The cityscape may have been immutably altered, the mayor (and the President) may be female, and muskrats may now outnumber sewer rats, but New Yorkers are much the same. Police deal with the criminals, petty and otherwise, social workers tend to the homeless and the dispossessed, and the latest iteration of greedy bankers and hedge fund managers speculate on the trend of real estate prices in the intertidal zone. As always, living space comes at a premium so the 1 percent live in soaring new towers built on higher ground, those in the middle make do with crowded, communal coops in older apartment buildings and converted offices, while the fringe elements do their best to survive in rickety, water-logged walk-ups. And for tenderhearted animal lovers, the Assisted Migration blimp is always airborne, its perils-of-Pauline hostess continually broadcasting to a rapt audience as she does her shtick while transporting endangered species to safe environments from threatened ones (e.g. a half-dozen ferocious but cuddly polar bears to Antarctica.) All is well until Hurricane Fyodor bears down on the city, threatening to envelop it in turmoil and destruction worthy of Dostoyevsky himself. And then all is well again, in love and anti-capitalist politics if not in climate.

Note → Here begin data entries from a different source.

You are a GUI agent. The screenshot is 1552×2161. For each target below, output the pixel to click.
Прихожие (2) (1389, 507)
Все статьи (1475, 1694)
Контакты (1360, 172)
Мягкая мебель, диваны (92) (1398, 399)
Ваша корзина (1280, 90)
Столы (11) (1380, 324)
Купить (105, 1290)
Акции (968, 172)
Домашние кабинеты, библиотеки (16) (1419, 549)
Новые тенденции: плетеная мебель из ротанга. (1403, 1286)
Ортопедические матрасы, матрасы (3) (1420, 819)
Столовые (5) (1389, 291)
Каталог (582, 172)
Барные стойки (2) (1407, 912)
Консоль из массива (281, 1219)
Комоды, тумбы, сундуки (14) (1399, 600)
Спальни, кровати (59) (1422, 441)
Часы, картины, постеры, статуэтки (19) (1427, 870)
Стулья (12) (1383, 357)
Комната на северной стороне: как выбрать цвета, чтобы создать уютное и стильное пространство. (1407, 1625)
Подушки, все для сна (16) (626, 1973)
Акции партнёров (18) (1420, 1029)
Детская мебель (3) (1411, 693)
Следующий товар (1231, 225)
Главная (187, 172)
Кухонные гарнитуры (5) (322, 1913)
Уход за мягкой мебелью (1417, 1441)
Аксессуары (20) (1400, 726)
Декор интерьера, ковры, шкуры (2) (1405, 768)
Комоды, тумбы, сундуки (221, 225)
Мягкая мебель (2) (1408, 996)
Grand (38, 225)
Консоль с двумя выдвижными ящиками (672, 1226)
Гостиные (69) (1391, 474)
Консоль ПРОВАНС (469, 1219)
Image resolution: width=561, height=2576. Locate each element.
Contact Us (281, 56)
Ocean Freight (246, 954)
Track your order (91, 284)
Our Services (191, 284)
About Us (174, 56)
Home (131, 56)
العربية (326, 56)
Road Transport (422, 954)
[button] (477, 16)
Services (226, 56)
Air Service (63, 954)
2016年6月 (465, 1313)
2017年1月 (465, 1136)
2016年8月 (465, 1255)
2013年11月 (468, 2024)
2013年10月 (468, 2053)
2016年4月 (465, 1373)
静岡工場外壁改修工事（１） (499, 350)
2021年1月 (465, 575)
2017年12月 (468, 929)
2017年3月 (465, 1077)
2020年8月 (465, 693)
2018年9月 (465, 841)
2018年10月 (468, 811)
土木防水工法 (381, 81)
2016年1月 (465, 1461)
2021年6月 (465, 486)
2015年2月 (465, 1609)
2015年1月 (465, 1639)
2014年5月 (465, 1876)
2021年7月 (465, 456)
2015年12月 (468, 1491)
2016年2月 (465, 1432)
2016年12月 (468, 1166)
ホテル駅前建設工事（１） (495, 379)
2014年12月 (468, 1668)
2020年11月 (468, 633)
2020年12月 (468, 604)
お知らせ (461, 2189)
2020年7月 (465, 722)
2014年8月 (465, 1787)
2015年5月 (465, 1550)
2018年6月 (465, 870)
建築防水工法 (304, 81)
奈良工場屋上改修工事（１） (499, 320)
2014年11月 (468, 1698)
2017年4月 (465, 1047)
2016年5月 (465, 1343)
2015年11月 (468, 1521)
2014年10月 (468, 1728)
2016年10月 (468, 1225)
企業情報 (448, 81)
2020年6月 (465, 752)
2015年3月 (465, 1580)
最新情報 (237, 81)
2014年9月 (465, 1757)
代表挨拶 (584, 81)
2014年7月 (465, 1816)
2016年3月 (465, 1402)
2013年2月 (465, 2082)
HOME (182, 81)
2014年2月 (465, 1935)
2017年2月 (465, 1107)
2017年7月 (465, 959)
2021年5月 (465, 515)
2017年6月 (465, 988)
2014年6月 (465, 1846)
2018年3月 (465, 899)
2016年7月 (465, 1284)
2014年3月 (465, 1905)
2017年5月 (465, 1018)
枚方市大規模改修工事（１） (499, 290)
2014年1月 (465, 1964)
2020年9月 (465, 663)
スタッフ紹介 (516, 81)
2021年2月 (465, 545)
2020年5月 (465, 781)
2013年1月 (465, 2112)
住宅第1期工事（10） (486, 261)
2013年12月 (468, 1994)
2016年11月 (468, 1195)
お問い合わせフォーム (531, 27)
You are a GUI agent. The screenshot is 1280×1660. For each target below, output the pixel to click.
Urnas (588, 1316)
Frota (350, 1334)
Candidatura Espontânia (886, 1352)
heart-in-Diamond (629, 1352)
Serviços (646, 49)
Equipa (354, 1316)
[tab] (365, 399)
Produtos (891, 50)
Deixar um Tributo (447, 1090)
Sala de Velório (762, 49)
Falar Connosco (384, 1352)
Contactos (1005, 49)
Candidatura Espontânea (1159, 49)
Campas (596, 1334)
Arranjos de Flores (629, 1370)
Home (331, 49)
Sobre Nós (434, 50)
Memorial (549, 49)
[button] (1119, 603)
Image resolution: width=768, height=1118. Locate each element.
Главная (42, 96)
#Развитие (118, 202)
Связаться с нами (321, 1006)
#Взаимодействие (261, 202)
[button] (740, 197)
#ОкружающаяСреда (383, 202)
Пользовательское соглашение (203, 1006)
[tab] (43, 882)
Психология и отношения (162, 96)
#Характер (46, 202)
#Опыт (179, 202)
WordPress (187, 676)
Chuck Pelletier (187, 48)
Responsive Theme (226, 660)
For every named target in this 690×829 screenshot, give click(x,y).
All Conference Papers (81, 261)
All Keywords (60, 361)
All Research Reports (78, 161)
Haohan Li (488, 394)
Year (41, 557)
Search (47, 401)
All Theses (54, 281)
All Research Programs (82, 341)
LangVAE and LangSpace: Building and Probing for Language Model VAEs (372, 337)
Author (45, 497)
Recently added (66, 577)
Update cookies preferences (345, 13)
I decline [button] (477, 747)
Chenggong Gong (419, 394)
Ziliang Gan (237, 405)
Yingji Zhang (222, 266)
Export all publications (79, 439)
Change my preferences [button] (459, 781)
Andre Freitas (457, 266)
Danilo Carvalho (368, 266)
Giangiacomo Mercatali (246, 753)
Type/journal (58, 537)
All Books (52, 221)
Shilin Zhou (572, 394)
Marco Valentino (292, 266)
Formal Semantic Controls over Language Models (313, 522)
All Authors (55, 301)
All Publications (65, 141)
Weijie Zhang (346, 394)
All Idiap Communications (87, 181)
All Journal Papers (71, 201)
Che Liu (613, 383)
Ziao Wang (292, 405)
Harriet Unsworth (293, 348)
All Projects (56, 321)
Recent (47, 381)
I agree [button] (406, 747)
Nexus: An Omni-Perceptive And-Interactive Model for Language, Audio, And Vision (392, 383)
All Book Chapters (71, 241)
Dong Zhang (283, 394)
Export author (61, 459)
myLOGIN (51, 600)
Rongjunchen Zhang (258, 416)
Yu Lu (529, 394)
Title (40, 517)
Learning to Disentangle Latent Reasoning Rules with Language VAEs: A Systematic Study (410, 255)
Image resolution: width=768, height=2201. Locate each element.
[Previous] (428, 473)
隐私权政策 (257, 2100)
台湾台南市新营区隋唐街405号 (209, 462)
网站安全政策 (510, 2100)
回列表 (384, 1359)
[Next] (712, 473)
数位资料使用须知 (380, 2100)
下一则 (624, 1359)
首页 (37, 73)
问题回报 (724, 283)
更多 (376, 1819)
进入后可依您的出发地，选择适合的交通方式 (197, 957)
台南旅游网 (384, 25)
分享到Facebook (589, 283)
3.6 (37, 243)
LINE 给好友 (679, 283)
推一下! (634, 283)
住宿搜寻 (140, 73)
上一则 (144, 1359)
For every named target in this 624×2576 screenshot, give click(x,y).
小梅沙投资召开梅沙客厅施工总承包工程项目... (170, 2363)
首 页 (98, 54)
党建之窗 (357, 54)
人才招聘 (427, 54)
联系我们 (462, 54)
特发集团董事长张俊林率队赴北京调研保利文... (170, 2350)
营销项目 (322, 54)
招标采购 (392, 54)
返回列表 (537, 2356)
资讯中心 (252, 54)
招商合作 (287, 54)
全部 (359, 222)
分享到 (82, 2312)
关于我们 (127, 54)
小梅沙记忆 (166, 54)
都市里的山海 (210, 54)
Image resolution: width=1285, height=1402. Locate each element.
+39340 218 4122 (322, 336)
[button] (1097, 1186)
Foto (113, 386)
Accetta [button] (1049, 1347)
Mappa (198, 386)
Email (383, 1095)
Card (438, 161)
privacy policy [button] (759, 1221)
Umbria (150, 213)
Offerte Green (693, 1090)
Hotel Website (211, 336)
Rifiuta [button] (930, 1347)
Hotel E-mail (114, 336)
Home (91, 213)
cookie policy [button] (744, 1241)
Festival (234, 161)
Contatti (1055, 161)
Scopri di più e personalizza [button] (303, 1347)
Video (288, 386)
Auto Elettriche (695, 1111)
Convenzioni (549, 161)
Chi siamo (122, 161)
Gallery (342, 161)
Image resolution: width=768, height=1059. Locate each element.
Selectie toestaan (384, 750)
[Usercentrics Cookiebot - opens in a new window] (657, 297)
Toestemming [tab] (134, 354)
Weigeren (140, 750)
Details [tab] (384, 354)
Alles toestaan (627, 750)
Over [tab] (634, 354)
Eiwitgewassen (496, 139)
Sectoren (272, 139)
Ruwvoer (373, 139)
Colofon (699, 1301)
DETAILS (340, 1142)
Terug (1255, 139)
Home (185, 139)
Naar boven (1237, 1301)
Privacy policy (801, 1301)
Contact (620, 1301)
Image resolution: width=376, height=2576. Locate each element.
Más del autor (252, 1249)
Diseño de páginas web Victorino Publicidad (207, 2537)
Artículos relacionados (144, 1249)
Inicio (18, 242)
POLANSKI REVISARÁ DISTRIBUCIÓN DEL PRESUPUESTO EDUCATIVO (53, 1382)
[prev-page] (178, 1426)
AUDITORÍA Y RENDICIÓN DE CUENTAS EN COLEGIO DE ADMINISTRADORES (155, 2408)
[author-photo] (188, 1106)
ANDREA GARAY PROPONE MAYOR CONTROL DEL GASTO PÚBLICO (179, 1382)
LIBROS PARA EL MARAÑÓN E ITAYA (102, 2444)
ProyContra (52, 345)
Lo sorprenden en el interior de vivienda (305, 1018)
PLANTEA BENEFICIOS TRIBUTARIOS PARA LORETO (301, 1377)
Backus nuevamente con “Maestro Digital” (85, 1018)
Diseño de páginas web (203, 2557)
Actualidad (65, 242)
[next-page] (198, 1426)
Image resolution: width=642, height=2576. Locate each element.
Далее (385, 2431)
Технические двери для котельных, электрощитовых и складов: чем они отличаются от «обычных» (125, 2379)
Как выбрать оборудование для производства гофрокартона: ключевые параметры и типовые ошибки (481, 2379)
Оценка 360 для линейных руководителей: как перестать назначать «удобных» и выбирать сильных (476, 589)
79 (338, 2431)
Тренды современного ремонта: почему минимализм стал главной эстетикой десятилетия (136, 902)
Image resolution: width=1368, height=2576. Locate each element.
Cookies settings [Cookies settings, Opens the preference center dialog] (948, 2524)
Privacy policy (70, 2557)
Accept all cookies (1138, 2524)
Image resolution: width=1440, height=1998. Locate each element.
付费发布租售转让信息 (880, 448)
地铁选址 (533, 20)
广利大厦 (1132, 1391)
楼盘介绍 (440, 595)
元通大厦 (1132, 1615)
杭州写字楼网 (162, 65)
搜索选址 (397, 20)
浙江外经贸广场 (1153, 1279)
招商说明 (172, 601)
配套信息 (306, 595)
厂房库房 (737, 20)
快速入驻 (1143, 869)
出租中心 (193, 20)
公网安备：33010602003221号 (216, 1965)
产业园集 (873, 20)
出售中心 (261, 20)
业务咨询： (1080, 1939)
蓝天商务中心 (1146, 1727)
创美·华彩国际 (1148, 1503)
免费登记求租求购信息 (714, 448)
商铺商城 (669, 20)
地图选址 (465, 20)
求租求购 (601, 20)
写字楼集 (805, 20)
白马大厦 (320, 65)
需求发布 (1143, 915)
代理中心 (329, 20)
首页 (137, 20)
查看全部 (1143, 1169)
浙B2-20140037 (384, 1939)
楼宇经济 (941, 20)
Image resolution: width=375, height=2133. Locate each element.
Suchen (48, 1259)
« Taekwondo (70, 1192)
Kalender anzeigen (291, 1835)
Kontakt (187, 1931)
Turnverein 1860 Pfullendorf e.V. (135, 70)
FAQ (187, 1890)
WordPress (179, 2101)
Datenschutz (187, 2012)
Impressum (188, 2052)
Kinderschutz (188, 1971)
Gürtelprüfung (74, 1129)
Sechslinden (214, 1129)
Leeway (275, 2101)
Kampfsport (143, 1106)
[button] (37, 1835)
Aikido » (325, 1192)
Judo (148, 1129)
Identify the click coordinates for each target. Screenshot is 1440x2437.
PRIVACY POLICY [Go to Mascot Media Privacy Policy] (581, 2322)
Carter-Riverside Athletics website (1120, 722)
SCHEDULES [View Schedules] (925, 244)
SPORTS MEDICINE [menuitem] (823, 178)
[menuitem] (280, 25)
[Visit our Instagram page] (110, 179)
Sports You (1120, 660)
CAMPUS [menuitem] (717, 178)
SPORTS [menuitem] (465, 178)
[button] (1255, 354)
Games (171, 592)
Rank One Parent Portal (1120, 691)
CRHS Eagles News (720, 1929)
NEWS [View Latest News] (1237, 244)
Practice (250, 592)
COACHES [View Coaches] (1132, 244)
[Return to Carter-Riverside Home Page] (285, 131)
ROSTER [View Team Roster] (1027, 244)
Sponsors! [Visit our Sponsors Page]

Robinson’s conception of New York a little more than a century hence is powerful, and he deserves kudos. I just wish I loved the book unreservedly. Unfortunately, the characters tend to be flimsy, the prose is often turgid, and the plot is difficult to decipher. But I accept its flaws for its triumphs. It is what fiction should be at its best—a willful act of imagination. It is also a stern warning for those of us around today. The year in the title shouldn’t lull us into a false sense of security. All the “bad stuff," like the apocalyptic pulses, happens between now and 2140, during the lives of our children and grandchildren, if not our own lives.

For that reason alone, Robinson’s novel is arguably not science fiction but a powerful social protest novel in disguise. It certainly does what a social protest novel is meant to do, dramatizing the effect of a prevailing social problem—climate change—on its characters, and thereby attuning readers to the depth of the problem, and motivating them to do something about it. It doesn’t matter that the social problem is speculative and its effects are in the future. The speculation is based on scientific fact. Moreover, the social problem for potential readers is not speculative. We’re too complacent about what the planet might look and feel like in the not so distant future if we don’t begin to take radical measures now.

Sadly, it’s not for the publishing world to recognize this larger message and market New York 2140 to a broader audience than science fiction fans. Perhaps they feel that Robinson can’t escape his reputation as a sci-fi master. Perhaps they feel that the quality of his writing can’t charm readers outside the genre. Perhaps they’re cowed by the current administration’s denials about climate change and threats to purveyors of "fake news." Perhaps they feel that science fiction sells and social protest never will. Perhaps they don’t know how to market social protest any more. In any case, the potential audience for an important work becomes limited.

Case in point is how the New York Times dispatched the novel with a brief, multiple-title write-up in the Sunday Book Review. New York 2140 was lumped in with Volume 7 of the continuing saga of two warring, galaxy-spanning civilizations, an anthology of djinn-themed short fiction, and a police procedural about the hunt for a mass murderer potentially related to the appearance of a grotesque and deadly extraterrestrial fungus. When the reviewer finally got around to Robinson’s novel, she snarkily observed that “in an age when local real estate agents already toss around terms like ‘Anthropocene’ and ‘flood zone' over brunch, its audacious futurism arrives feeling a bit obsolete.”

Actually, in these perilous times for our country and our planet, what feels passé to me is the attitude that prevails in the lit biz. Why do they continue to overlook—or is it deny?—that fiction, like art of any kind, can be and should be a powerful engine for social change?